Alzheimer’s disease is generally an ailment associated with aging.
But Mark Mehler, MD, a neurologist and a professor of psychiatry and behavioral sciences at Albert Einstein College of Medicine in the Bronx, NY, believes it starts in utero.
“Alzheimer’s is a subtle developmental disorder,” Mehler said, speaking at news seminar Sept. 21 at Montefiore Medical Center in the Bronx.
Mehler said his research goal is to find a way to “rewind the clock” controlled by genes responsible for aging. In Alzheimer’s he said, “the clock is activated too early—we want to wind it back and turn Alzheimer’s into a chronic disease.”
He believes that the condition that will later emerge as Alzheimer’s happens with gene mutations at the embryonic stem cell level, during organogenesis.
Through gene therapy, it may soon be possible to “perform gene-editing in utero,” Mehler said, to reverse the effects of the mutation. Such therapy might also result in treatments for adults in which neural stem cells could be selectively activated.
“Clearly this could happen within the next 10 years,” he said, “We think we could reprogram those cells.”
Mehler’s research is funded by the National Institutes of Health.
In the NIH abstract describing it, he wrote that while the pathogenesis of neurodegenerative diseases “remains obscure,” scientists may have gone down the wrong path.

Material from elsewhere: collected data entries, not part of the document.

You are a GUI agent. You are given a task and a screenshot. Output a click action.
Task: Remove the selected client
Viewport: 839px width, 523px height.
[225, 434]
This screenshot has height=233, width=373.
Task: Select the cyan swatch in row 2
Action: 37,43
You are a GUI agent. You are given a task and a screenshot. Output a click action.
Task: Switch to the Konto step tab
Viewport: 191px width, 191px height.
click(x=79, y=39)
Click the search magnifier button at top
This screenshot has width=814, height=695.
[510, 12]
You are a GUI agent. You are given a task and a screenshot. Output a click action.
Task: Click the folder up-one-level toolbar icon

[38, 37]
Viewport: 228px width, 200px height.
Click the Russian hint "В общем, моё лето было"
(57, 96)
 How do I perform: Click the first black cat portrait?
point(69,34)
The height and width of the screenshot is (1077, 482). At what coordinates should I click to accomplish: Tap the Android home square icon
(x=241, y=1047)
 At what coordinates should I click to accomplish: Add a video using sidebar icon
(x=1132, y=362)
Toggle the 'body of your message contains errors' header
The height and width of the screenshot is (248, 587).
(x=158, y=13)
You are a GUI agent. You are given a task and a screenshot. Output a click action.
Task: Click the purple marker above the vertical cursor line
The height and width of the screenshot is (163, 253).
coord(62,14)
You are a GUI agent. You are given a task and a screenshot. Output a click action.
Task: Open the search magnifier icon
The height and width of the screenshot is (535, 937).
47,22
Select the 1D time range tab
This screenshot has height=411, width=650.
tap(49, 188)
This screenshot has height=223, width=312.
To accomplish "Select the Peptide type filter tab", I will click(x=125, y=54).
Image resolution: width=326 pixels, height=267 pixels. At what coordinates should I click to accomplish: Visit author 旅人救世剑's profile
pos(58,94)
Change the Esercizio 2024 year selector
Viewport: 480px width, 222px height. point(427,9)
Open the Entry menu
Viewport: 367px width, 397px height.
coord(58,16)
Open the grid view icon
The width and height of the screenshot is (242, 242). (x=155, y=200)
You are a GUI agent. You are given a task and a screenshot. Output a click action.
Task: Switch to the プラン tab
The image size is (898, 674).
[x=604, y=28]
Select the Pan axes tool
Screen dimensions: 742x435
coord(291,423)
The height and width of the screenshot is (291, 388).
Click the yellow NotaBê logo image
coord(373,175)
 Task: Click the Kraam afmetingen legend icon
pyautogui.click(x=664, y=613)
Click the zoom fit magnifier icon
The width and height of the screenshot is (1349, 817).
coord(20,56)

“The standard paradigm for investigating pathological brain aging and neurodegeneration has traditionally focused on defining the biological processes and pathways mediating neuronal dysfunction and death during adult life.”
He favors a new approach, based on his hypothesis that “neurodegenerative diseases represent a novel class of fundamental disorders of neural development in which subtle impairments in the regional program of stem cell-mediated neurogenesis create selective neuronal and neural network vulnerabilities.”
So far, work with Huntington’s disease mouse models have shown this genetic mutation does appear to set the stage for neuron death and degeneration.
If these results hold up, they would mean that Huntington’s could also be a developmental disability, he said.
The findings could also shed light on how some cancers develop, he said, again leading to new treatments.
His colleague Luciano D’Adamio, MD, PhD, a molecular mechanisms of neurodegeneration and memory loss researcher, is focused on interrupting the process of neurodegeneration. He cares less about what causes the condition than about how to interrupt it and restore the brain’s normal functions.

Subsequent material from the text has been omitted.